I have always found the Comedy Store to be the most intimidating club of my life. It is what I thought comedy clubs to be when I listened to Lenny Bruce records as a kid. The black vinyl couches and chairs, the red formica stage. Andrew Dice Clay on stage playing to fifteen people in open defiance of their hatred and funny as hell. The Comedy Store is really show biz. As in Milton Berle with his bow tie undone around his neck show business. Mop your brow and say “tough crowd” show business. A guy being beaten up in the parking lot show business. The Comedy Store is where Pryor cut his teeth. Letterman fought to get spots there. George Carlin. Eddie Murphy. Marc Maron told me stories about living in the apartment behind the Store and how Sam Kinison pissed on his bed one night. This is the Comedy Store. The wonderful dark side of comedy.

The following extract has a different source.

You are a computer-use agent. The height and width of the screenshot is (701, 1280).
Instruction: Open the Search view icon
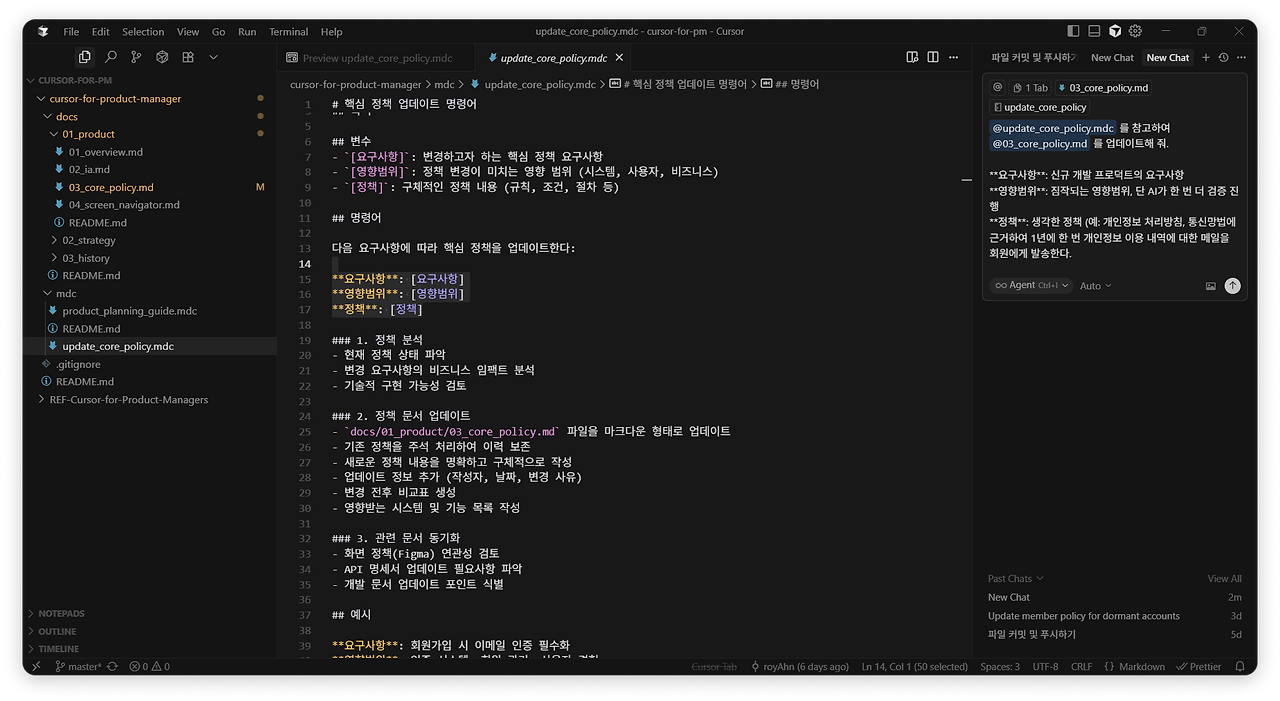coord(112,57)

The Comedy Store is the only club in the country that NEVER passed me when I auditioned. I auditioned at many clubs where I didn’t pass but I always went back and finally did pass. The Comedy Store NEVER passed me. I just wasn’t right for them. I didn’t start working there until I became well known enough to circumvent the audition process. Until I became one of those guys who can just walk into a nightclub and go on stage.
So why did I shoot my new special in this place? I don’t know. Maybe because, after thirty years of doing comedy, the most exciting feeling for me is going on stage, not entirely sure it’s going to go well. To this day, when I work at the Store, I feel there’s a one in three chance I might bomb. Like bomb hard. To a guy my age who has been doing it this long, that is exciting. So over the last tour I did this year, I started doing shows at the Comedy Store “Main room” to feel it out. The staff of the club is excellent and they really know how to run a traditional room. I loved working with them. Pauly Shore and his family were very gracious when we approached them about shooting my special there.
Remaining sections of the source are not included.